**Source records**:
⁂

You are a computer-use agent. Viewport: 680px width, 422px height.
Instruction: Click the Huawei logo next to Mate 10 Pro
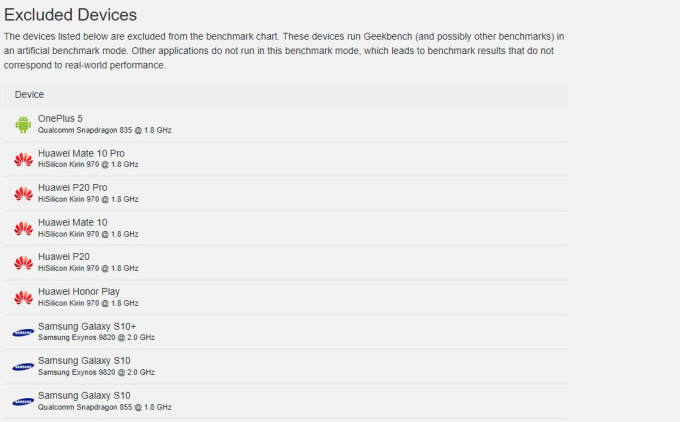23,159
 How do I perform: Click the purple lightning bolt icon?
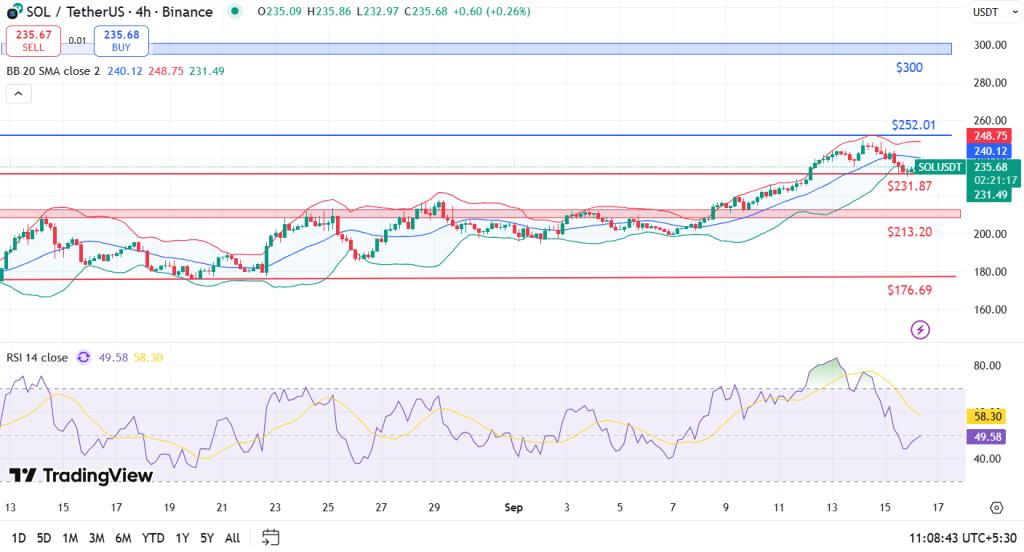(920, 329)
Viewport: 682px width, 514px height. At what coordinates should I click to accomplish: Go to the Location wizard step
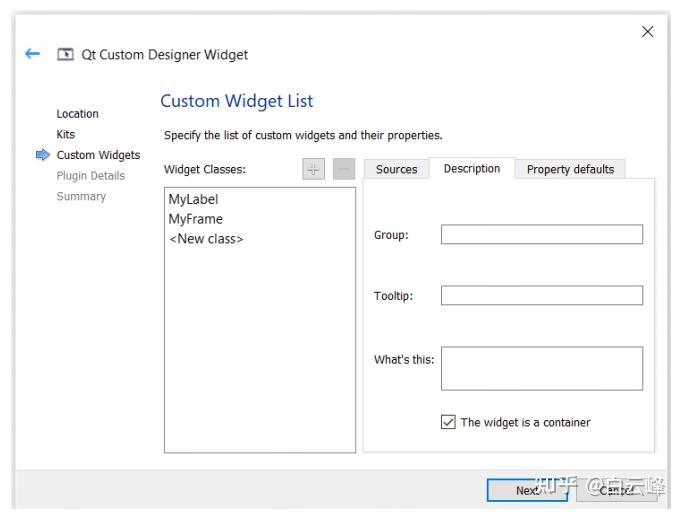77,114
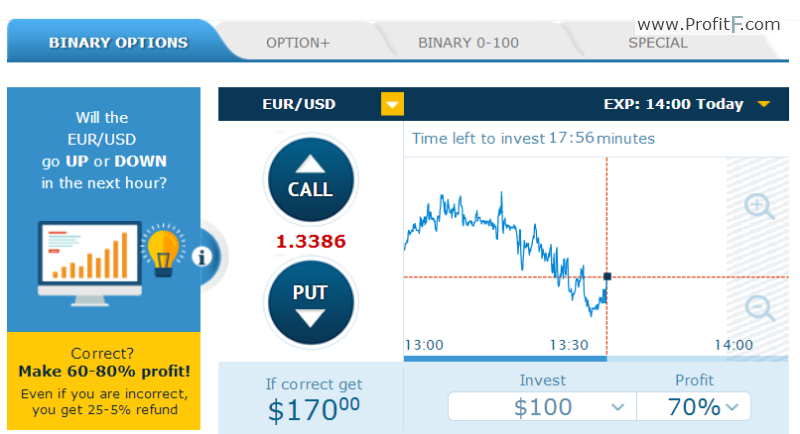Click the monitor bar-chart illustration
The width and height of the screenshot is (800, 434).
90,263
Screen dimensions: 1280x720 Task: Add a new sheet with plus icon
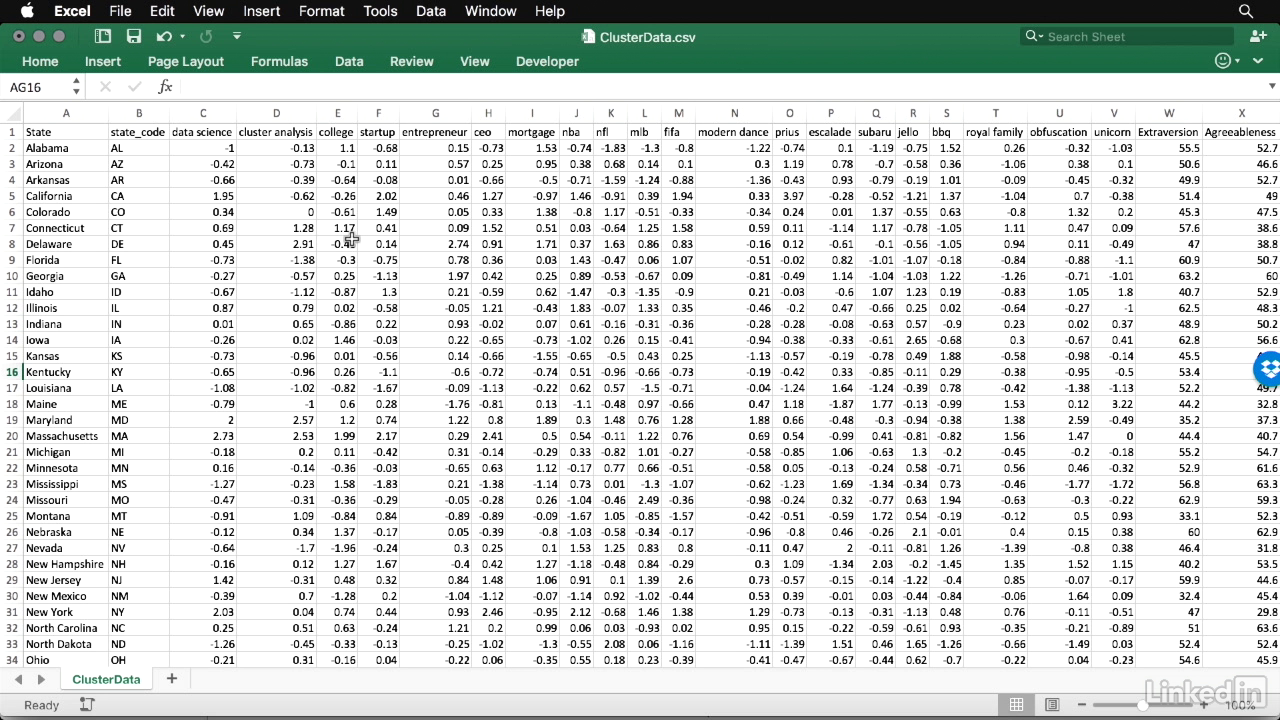(x=171, y=679)
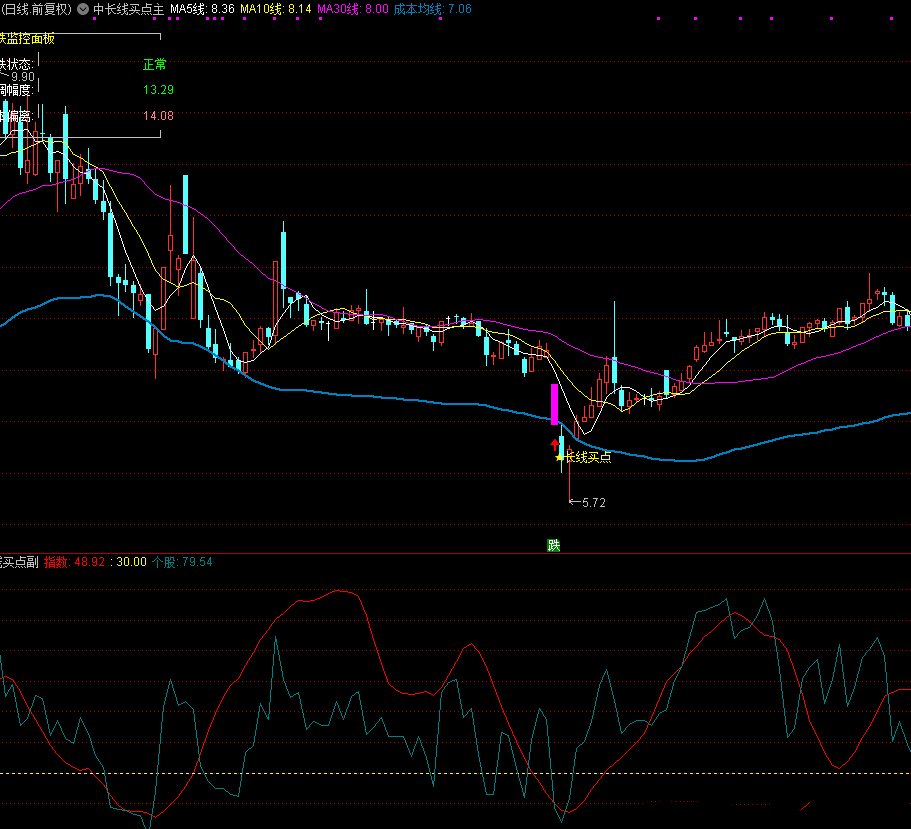Click the 成本均线 7.06 legend label

[432, 9]
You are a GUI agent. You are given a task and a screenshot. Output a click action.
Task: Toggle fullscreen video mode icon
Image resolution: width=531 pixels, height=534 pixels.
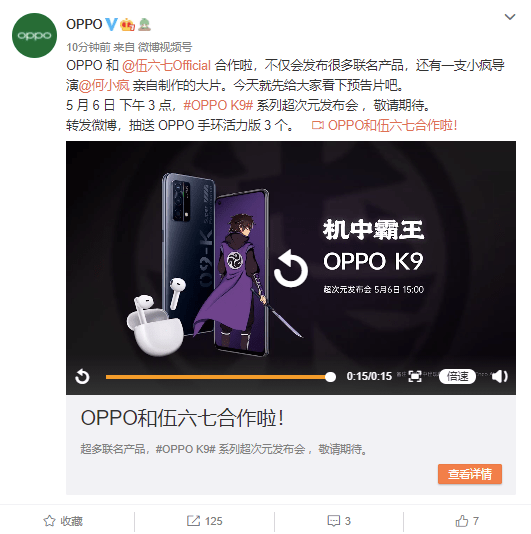point(415,376)
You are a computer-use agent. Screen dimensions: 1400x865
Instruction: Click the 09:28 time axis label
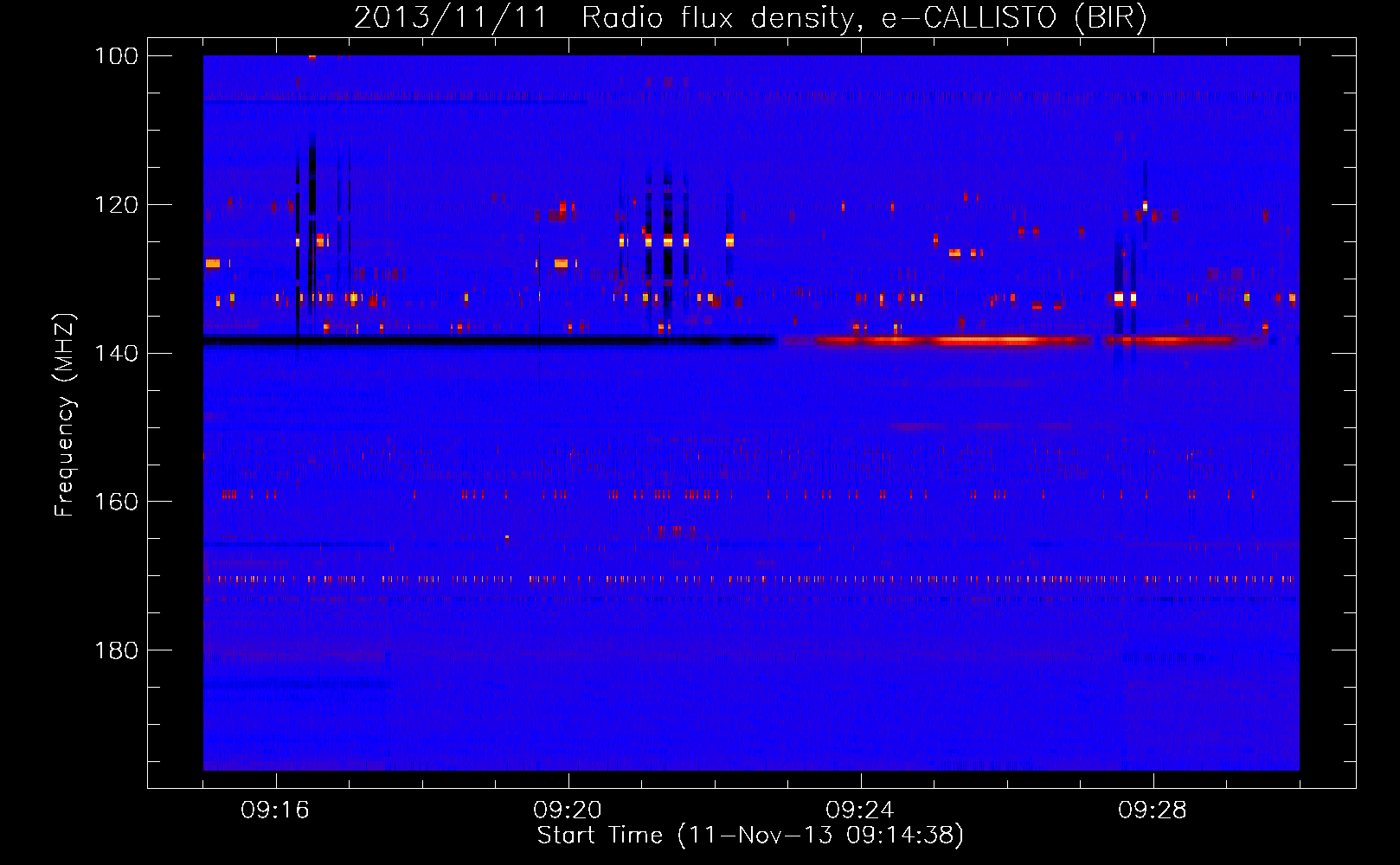tap(1153, 810)
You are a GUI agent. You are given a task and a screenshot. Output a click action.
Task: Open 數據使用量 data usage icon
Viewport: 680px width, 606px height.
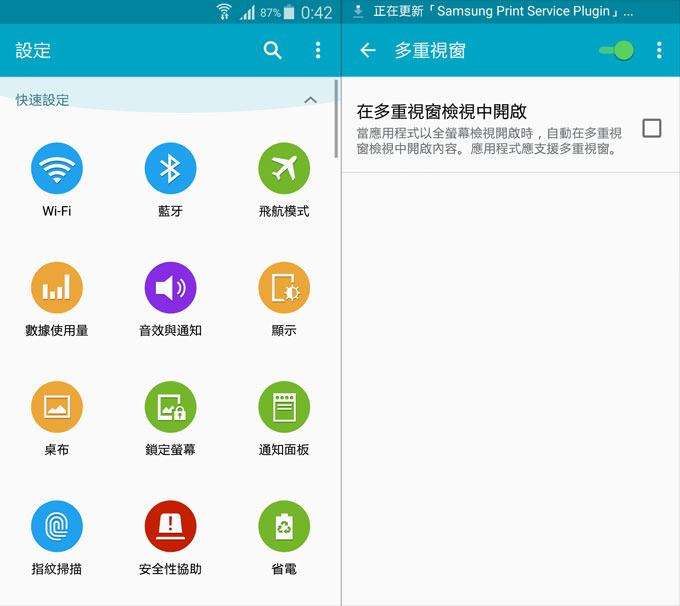(x=57, y=288)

⁂

**Problem statement**: Exact copies of all the entries are needed; output them without the pictures.

**Solution to the exercise**:
You are a computer-use agent. Viewport: 680px width, 422px height.
Instruction: Click the Huawei logo next to Mate 10 Pro
23,159
 How do I perform: Click the purple lightning bolt icon?
(920, 329)
Viewport: 682px width, 514px height. At what coordinates should I click to accomplish: Go to the Location wizard step
77,114
Click the monitor bar-chart illustration
The width and height of the screenshot is (800, 434).
90,263
Screen dimensions: 1280x720 Task: Add a new sheet with plus icon
(x=171, y=679)
Click the 成本均线 7.06 legend label

[432, 9]
You are a GUI agent. You are given a task and a screenshot. Output a click action.
Task: Toggle fullscreen video mode icon
Image resolution: width=531 pixels, height=534 pixels.
point(415,376)
You are a computer-use agent. Screen dimensions: 1400x865
Instruction: Click the 09:28 time axis label
tap(1153, 810)
You are a GUI agent. You are given a task and a screenshot. Output a click action.
Task: Open 數據使用量 data usage icon
Viewport: 680px width, 606px height.
(x=57, y=288)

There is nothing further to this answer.